Professor of the Year Dr. Laura Crary – in her signature fashion and wearing a tiara – told the Class of ’22 to “follow the squirrel.”

Dr. Laura Crary, Professor of the Year

Life does not always go as planned, Crary said. As a college student trying to find out what she wanted to do with her life, Crary said her mother encouraged her to take art classes at a local community college, which led to the discovery that she liked creating things.

She soon discovered a love of art history – her life’s path – that led her to study in Mexico, teach in the state of Washington, and eventually to a small town in rural South Carolina. At PC, Crary said she discovered welcoming and friendly colleagues and students she genuinely loves. She also found a place to raise her daughter, Molly, who was only two when they moved to Clinton.

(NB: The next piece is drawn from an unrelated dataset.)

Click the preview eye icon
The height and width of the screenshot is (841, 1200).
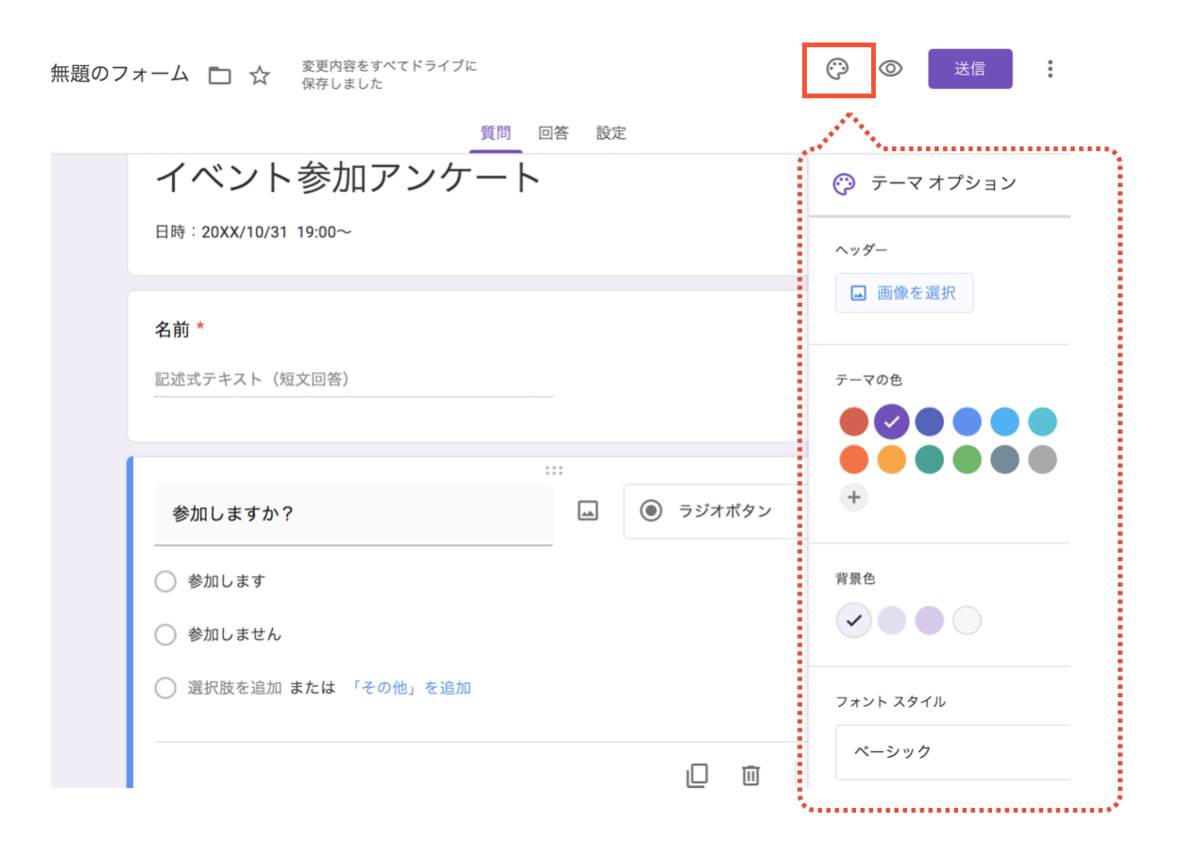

Crary said life could unfold in unpredictable and marvelous ways if people allow it and follow their squirrels.

“No one else lives in your body but you,” she said. “No one else knows your thoughts unless you tell them. You may not even know your own capabilities and interests. I encourage you to remain open to the unexpected offerings of life. Do those things that frighten you.

“Follow your squirrels.”

PC provost and vice president for academic affairs Dr. Kerry Pannell announced the valedictorians of the Class of 2022:

  • Alexis Nicole Crider, summa cum laude – Orangeburg
  • Paris Langley Rizzo, summa cum laude, honors in biology – Summerville
  • Gabryel Dawn Santos, summa cum laude – Camden
  • Jaden Michelle Kar-Yun Yam, summa cum laude – honors in psychology and biology

Pannell also recognized two members of the PC faculty who are resigning at the end of the academic year – professor of Spanish Dr. Clinia Saffi and associate professor of economics and business administration Dr. Cindy Lucking.

PC also conferred two honorary degrees at commencement. The Rev. Craig N. Goodrich, senior pastor at First Presbyterian Church of Naples, Fla., was presented an honorary doctor of divinity.

The late Morgan Rae Megna, a member of the Class of ’22 who passed last November after a valiant fight against leukemia, received a posthumous honorary bachelor’s degree in English.

PC remembers Megna as an active member of Alpha Delta Pi and president of the English honor society, Sigma Tau Delta.

“Her warmth and wit abounded and she shared both generously with others,” vandenBerg said. “She was loved. The entire PC family continues to mourn the tremendous loss of Morgan and we honor her memory. For today’s ceremony, PC has reserved a seat for her. Morgan’s empty chair acknowledges that although she is gone, we will not forget her.”